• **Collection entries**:
>>>
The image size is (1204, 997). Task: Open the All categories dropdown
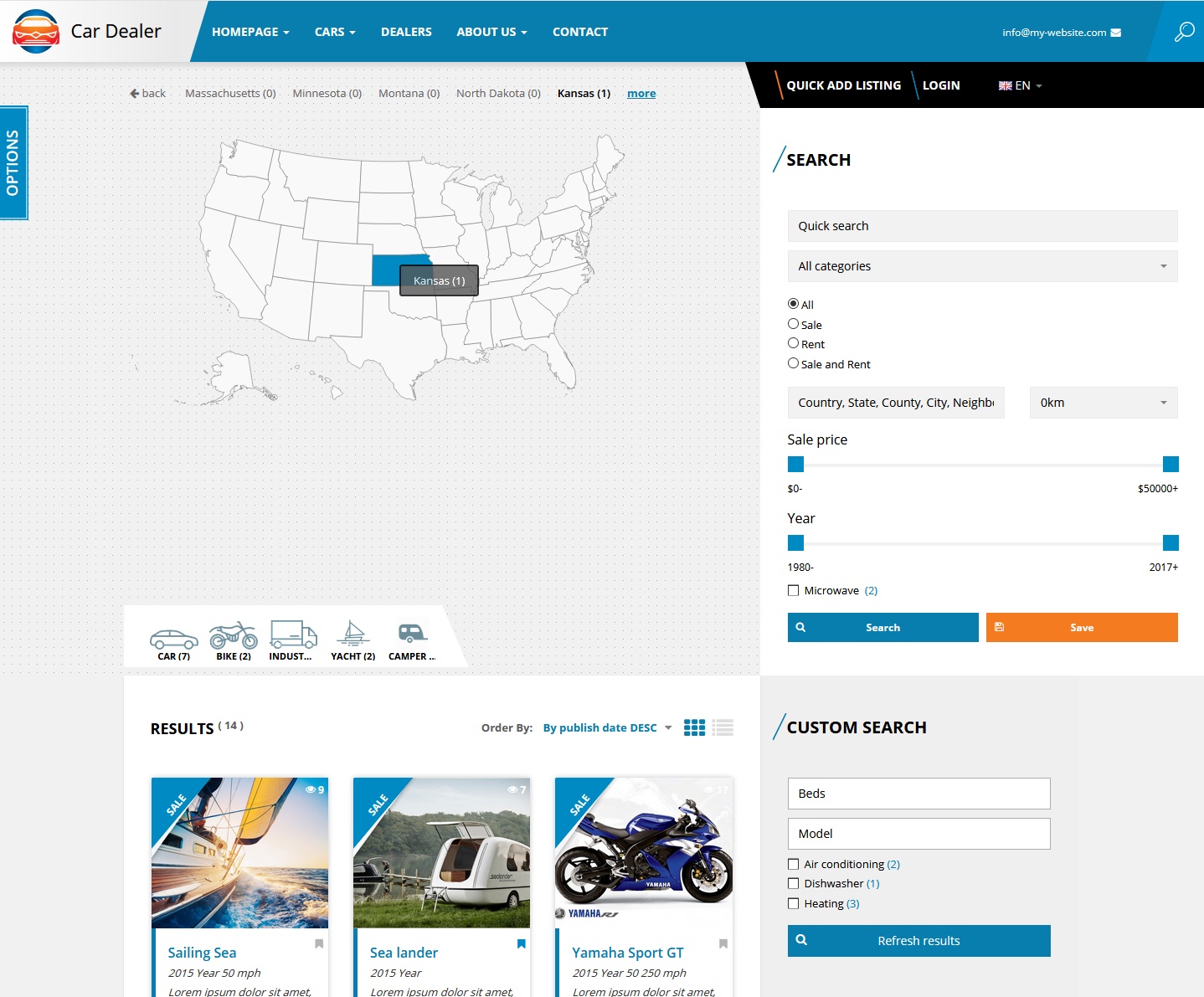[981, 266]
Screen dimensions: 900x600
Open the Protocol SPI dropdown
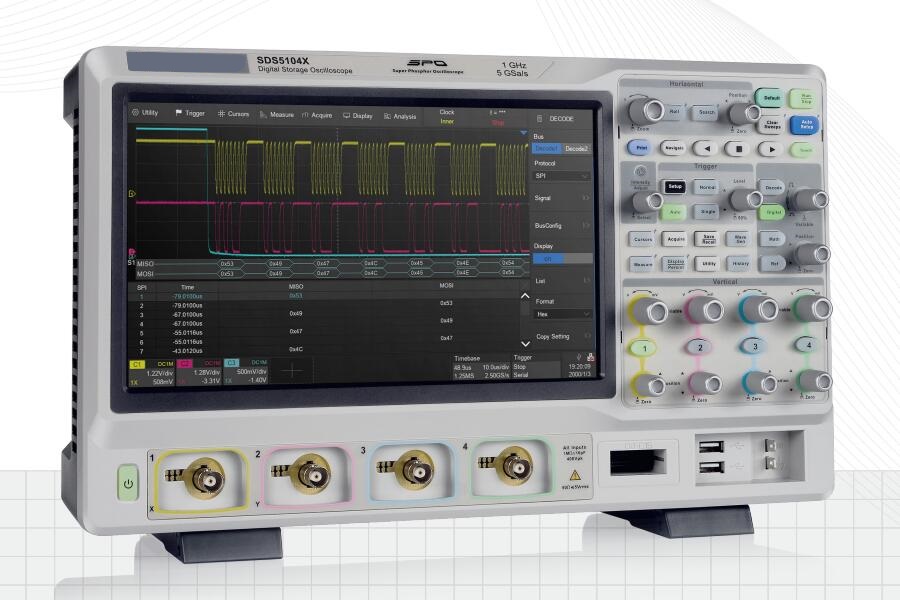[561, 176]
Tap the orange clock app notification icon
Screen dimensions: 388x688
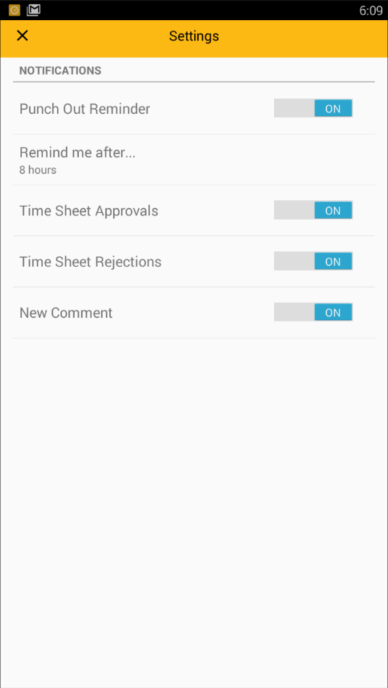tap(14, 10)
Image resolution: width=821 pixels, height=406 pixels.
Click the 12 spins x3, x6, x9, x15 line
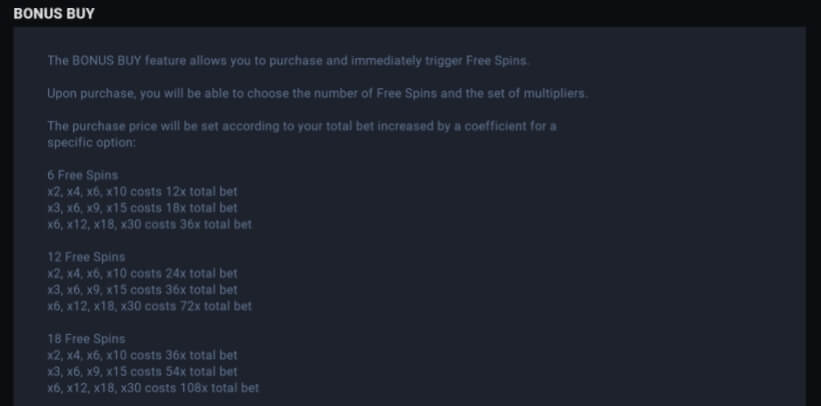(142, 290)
<<<
• **What the task requires**: Every line from the one containing "Screen dimensions: 388x688" through the end of the entries above, both included, should be extracted exactly, with pictures left out.

• **Answer section**:
Screen dimensions: 388x688
tap(14, 10)
Image resolution: width=821 pixels, height=406 pixels.
Click the 12 spins x3, x6, x9, x15 line
(142, 290)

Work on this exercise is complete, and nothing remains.